[TEXTE PRÉSENTÉ]:
○ ○ ○ ○

Pour Daniel24 le décalage est complet, car les néo-humains ne sont pas seulement des clones de leur ancêtre : leur physiologie a été modifiée, leur peau par exemple, loin de celle des humains « glabre, mal
irriguée » qui « ressentait affreusement le vide des caresses ».
Daniel24 et ses congénères sont également incapables de rire ou de pleurer au cours de leur « vie calme et sans joie », vie solitaire où le contact social ne passe plus que par des serveurs informatiques... que préfigurent nos actuels Myspace et autres Meetic ?

Mais quelque chose cloche, et certains néo-humains ressentent un manque que vient parfois exhaler la lecture des récits de vie, même si Daniel24 bénéficie de l’amour qu’il porte… à son chien Fox : « J’envisagerais difficilement de vivre une journée entière sans passer ma main dans le pelage de Fox, sans ressentir la chaleur de son petit corps aimant. »

Vous reste donc à lire la suite des aventures enchevêtrées de Daniel1 et Daniel24 – espérant avoir motivé certains d’entre vous... mais peut-être faut-il pour cela n’avoir pas subi l’influence de quelques critiques – pas toujours tendres à l’égard de Houellebecq.

-Il y a ceux qui l’accusent de racisme. Il est vrai qu’en 2001 Houellebecq déclare que l’Islam est la religion la plus con (idée sur laquelle il est revenu depuis) et que les Arabes ne sont pas souvent à leur avantage dans son œuvre (spécialement dans Plateforme). Mais malgré la déception que j’éprouvais à l’époque l’idée ne m’était jamais venue de lui dénier son statut de grand écrivain. Parmi les plus grands qu’il m’avait été donné de lire il y avait quand même Céline, Bernanos, Huysmans, et j’en passe, qui n’avaient pas été avare en matière de racisme à l’égard des « nègres » ou des juifs. L’écrivain doit-il a ce point se dédouaner des préjugés de son époque ? Interdisez les allusions racistes, misogynes ou pédophiles de la littérature et il ne restera guère plus que des étalages de romans de gare et autres Marc Levy...


-Cette idée rejoint l’aberration selon laquelle l’auteur devrait répondre de chacun de ses personnages : le problème n’est alors même plus d’être immoral mais d’oser mettre en scène des personnages qui le
sont…

-Il y a ceux qui critiquent le style de Houellebecq. Il est vrai que certains des poèmes qu’il fait dire à ses personnages sont plus dignes d’une poésie de comptoir que de ce Baudelaire qu’il chérit tant. Et que son
style général est souvent banal. Il reste à nos puristes de la langue à se replonger dans leurs classiques, ou dans un contemporain tel Nabe, ou d’autres que je n’ai pas l’honneur de connaître. Mais réduire la littérature au style, n’est-ce pas se condamner à surtout lire… de la poésie ?

○ ○ ○ ○

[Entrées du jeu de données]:
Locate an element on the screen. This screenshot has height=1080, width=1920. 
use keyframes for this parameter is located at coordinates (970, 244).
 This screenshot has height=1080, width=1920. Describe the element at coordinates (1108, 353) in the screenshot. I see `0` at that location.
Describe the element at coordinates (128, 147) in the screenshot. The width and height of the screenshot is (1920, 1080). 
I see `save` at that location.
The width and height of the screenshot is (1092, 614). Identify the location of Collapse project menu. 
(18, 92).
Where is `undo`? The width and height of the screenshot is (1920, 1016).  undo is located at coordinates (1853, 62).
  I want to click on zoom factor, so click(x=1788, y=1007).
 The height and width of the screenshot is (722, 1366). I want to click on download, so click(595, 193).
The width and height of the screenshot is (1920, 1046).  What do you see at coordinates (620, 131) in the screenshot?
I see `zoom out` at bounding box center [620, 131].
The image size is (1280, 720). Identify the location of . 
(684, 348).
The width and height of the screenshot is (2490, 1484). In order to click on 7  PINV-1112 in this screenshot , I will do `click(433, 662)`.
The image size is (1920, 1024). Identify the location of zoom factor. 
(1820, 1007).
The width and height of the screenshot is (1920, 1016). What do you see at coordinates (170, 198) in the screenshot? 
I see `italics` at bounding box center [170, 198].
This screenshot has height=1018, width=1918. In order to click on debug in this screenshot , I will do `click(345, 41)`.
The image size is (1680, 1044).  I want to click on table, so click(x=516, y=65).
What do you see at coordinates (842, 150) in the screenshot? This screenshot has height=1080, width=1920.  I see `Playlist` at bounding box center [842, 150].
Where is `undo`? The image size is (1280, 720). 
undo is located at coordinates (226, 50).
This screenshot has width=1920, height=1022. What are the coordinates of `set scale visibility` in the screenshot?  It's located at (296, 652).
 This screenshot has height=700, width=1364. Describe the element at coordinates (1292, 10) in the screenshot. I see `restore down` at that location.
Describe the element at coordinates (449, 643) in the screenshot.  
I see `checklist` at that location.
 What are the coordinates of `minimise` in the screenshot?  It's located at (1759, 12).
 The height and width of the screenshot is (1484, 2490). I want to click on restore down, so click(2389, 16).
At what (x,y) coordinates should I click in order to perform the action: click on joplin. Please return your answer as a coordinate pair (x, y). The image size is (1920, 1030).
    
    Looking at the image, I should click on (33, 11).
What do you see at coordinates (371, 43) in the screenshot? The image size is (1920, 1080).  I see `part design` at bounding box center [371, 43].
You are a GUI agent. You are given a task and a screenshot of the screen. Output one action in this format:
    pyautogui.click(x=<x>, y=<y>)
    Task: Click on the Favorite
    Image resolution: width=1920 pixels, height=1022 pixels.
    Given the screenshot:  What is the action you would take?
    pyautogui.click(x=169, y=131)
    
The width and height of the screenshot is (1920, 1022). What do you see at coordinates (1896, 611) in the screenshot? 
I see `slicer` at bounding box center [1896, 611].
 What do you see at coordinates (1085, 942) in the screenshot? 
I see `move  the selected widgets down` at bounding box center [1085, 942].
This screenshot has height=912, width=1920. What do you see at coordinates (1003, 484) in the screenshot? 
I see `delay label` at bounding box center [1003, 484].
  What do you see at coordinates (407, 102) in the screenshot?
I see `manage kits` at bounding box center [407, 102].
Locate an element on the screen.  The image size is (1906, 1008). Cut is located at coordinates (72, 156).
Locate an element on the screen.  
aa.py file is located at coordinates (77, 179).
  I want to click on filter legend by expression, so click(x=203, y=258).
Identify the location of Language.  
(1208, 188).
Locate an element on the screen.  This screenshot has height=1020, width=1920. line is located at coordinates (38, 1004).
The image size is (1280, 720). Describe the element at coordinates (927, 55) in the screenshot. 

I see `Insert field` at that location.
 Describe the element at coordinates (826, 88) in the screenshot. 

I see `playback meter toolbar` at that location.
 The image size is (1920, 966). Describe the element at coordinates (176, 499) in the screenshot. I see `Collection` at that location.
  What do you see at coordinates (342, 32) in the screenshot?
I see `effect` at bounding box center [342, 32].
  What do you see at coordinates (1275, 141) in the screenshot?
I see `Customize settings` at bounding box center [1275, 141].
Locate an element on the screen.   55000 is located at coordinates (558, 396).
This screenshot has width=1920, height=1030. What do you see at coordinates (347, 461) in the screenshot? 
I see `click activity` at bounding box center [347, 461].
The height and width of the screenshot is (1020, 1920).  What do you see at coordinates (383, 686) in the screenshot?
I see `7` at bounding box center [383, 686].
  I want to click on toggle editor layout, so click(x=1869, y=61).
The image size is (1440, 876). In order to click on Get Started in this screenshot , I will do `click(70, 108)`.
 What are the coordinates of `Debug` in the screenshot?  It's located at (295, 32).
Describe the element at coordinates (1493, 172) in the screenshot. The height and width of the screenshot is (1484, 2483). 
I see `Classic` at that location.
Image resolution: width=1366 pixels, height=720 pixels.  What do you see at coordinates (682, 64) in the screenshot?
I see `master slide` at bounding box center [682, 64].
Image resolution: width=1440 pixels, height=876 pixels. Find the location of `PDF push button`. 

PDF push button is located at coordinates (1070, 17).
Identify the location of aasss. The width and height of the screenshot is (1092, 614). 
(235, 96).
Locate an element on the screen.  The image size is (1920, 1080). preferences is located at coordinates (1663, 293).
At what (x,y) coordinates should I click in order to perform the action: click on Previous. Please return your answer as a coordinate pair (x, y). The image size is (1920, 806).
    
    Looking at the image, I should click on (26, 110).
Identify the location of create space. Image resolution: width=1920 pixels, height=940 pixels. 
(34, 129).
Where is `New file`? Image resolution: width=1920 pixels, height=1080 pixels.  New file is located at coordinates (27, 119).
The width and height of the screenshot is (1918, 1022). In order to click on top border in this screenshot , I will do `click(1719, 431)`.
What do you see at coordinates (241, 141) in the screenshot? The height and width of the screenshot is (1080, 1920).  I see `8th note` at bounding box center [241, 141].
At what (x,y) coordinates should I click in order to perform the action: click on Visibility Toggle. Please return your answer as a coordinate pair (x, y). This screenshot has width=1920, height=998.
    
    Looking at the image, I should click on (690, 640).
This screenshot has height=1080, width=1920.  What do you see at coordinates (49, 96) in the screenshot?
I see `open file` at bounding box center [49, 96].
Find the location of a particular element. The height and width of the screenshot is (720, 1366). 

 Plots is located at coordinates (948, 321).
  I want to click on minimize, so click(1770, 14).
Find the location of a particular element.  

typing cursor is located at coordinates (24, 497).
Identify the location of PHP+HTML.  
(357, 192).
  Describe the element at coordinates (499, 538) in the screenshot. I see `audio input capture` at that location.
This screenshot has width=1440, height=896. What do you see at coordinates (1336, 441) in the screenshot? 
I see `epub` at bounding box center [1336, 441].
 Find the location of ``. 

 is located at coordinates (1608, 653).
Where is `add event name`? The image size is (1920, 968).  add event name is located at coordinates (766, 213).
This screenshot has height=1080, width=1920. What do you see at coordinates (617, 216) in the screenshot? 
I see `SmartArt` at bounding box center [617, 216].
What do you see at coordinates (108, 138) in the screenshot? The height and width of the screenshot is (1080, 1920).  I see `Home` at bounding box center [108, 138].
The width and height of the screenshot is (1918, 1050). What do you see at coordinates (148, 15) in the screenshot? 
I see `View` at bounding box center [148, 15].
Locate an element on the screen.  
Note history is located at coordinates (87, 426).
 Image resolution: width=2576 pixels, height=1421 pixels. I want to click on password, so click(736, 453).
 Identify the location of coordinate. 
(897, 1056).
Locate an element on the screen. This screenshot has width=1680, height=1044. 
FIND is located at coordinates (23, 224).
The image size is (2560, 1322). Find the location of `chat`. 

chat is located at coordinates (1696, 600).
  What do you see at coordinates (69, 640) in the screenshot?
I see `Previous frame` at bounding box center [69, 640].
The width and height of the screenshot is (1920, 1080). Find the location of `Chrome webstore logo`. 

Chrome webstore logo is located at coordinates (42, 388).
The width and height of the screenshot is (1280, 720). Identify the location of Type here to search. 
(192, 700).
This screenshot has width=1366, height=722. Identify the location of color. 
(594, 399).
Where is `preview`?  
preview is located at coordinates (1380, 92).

○ ○ ○ ○

[TRAVAIL DEMANDÉ]:
**a)** Selon le texte présenté, quel est le nom du chien de Daniel24 ?
**b)** Recopiez fidèlement le passage du texte présenté qui va de « Pour Daniel24 le » à « autres Meetic ? », ces deux segments compris.

[CORRIGÉS PROPOSÉS]:
**a)** Il s'appelle Fox.

**b)**
Pour Daniel24 le décalage est complet, car les néo-humains ne sont pas seulement des clones de leur ancêtre : leur physiologie a été modifiée, leur peau par exemple, loin de celle des humains « glabre, mal
irriguée » qui « ressentait affreusement le vide des caresses ».
Daniel24 et ses congénères sont également incapables de rire ou de pleurer au cours de leur « vie calme et sans joie », vie solitaire où le contact social ne passe plus que par des serveurs informatiques... que préfigurent nos actuels Myspace et autres Meetic ?